If I was doing the logging approach described in the article, I'd use database triggers that keep a copy of every INSERT/UPDATE/DELETEd row in a duplicate table. This way it all stays in the same database—easy to query and replicate elsewhere.
I'm pretty sure it is possible, and it might even yield some performance improvements.
That way you wouldn't have to worry about deleted items impacting performance too much.
All your other points make sense, given this assumption.
I've seen tables where 50%-70% were soft-deleted, and it did affect the performance noticeably.
> Undoing is really easy
Depends on whether undoing even happens, and whether the act of deletion and undeletion require audit records anyway.
In short, there are cases when soft-deletion works well, and is a good approach. In other cases it does not, and is not. Analysis is needed before adopting it.
Storage is cheap. Never delete data.
Aside, another idea that I've kicked forward for event driven databases is to just use a database like sqlite and copy/wipe the whole thing as necessary after an event or the work that's related to that database. For example, all validation/chain of custody info for ballot signatures... there's not much point in having it all online or active, or even mixed in with other ballot initiatives and the schema can change with the app as needed for new events. Just copy that file, and you have that archive. Compress the file even and just have it hard archived and backed up if needed.
We've switched to CDC using Postgres which emits into another (non-replicated) write-optimized table. The replication connection maintains a 'subject' variable to provide audit context for each INSERT/UPDATE/DELETE. So far, CDC has worked very well for us in this manner (Elixir / Postgrex).
I do think soft-deletes have their place in this world, maybe for user-facing "restore deleted" features. I don't think compliance or audit trails are the right place for them however.
However after 15 years I prefer to just back up regularly, have point in time restores and then just delete normally.

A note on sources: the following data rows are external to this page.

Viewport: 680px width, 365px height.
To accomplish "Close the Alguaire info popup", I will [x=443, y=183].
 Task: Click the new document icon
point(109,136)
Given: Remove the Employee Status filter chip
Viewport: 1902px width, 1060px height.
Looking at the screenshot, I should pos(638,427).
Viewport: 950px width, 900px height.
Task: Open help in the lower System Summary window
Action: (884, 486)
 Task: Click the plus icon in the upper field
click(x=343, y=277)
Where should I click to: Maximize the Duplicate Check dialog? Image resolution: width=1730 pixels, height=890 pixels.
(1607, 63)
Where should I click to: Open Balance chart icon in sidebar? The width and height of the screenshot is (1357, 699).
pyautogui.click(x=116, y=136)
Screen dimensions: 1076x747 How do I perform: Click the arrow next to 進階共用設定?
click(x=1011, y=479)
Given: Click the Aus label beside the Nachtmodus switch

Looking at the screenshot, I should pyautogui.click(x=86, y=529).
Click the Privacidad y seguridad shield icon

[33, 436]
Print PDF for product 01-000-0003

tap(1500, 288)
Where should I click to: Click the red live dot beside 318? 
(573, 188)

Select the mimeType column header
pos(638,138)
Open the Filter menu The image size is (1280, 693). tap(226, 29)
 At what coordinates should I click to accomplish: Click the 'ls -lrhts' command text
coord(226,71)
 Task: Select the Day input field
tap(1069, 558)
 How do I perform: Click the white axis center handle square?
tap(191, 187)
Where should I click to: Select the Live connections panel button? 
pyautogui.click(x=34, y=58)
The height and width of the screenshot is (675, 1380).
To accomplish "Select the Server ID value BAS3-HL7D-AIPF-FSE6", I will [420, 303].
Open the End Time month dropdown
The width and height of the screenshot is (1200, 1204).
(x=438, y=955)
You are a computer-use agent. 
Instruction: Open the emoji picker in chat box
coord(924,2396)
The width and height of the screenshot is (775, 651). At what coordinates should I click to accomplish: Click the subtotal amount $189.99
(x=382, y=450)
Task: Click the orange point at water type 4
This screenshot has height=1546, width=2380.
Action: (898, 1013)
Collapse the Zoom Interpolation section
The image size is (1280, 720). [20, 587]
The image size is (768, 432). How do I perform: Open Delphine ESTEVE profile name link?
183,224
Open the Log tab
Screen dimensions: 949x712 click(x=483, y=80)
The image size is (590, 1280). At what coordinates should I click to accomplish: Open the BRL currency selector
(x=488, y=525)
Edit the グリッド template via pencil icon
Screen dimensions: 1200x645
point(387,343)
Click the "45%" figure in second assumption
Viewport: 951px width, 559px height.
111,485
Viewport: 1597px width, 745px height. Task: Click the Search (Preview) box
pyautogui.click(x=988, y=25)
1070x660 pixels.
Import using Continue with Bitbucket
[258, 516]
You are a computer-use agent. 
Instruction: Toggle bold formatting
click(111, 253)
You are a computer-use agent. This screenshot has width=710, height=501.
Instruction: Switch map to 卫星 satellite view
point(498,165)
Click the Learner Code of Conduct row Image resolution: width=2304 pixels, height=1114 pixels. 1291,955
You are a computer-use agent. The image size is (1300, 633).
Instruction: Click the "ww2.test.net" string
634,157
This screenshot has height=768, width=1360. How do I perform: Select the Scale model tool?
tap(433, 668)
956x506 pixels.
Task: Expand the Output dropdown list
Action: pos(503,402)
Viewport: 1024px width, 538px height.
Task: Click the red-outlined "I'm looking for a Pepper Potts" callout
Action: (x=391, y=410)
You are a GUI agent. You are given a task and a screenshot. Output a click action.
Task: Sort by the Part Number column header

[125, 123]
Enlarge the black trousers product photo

The amount of times I have “undeleted” something are few and far between.
“Delete” “archive” “hide” are the type of actions a user typically wants, each with their own semantics specific to the product. A flag on the row, a separate table, deleting a row, these are all implementation options that should be led by the product.
The data archive serialized the schema of the deleted object representative the schema in that point in time.
But fast-forward some schema changes, now your system has to migrate the archived objects to the current schema?
Of course, as always, it depends on the system and how the archive is used. That's just my experience. I can imagine that if there are more tools or features built around the archive, the situation might be different.
I think maintaining schema changes and migrations on archived objects can be tricky in its own ways, even kept in the live tables with an 'archived_at' column, especially when objects span multiple tables with relationships. I've worked on migrations where really old archived objects just didn't make sense anymore in the new data model, and figuring out a safe migration became a difficult, error-prone project.
You keep 99%, soft delete 1%, use some sort of deleted flag. While I have not tried it whalesalad's suggestion of a view sounds excellent. You delete 99%, keep 1%, move it!
If you leave a comment on a forum, and then delete it, it may be marked as soft-deleted so that it doesn't appear publicly in the thread anymore, but admins can still read what you wrote for moderation/auditing purposes.
On the other hand, if you send a privacy deletion request to the forum, they would be required to actually fully delete or anonymize your data, so even admins can no longer tie comments that you wrote back to you.
Most social media sites probably have to implement both of these processes/systems.
This works well especially in cases where you don’t want to waste CPU/memory scanning soft deleted records every time you do a lookup.
And avoids situations where app/backend logic forgets to apply the “deleted: false” filter.
Strange. I've only ever heard of legal requirements preventing deletion of things you'd expect could be fully deleted (in case they're needed as evidence at trial or something).
The data subject to the regulation had a high potential for abuse. Automated anti-retention limits the risk and potential damage.
Now instead of chasing down different systems and backups, you can simply set ensure your archival process runs regularly and you should be good.
We have an offline-first infrastructure that replicates the state to possibly offline clients. Hard deletes were causing a lot of fun issues with conflicts, where a client could "resurrect" a deleted object. Or deletion might succeed locally but fail later because somebody added a dependent object. There are ways around that, of course, but why bother?
Soft deletes can be handled just like any regular update. Then we just periodically run a garbage collector to hard-delete objects after some time.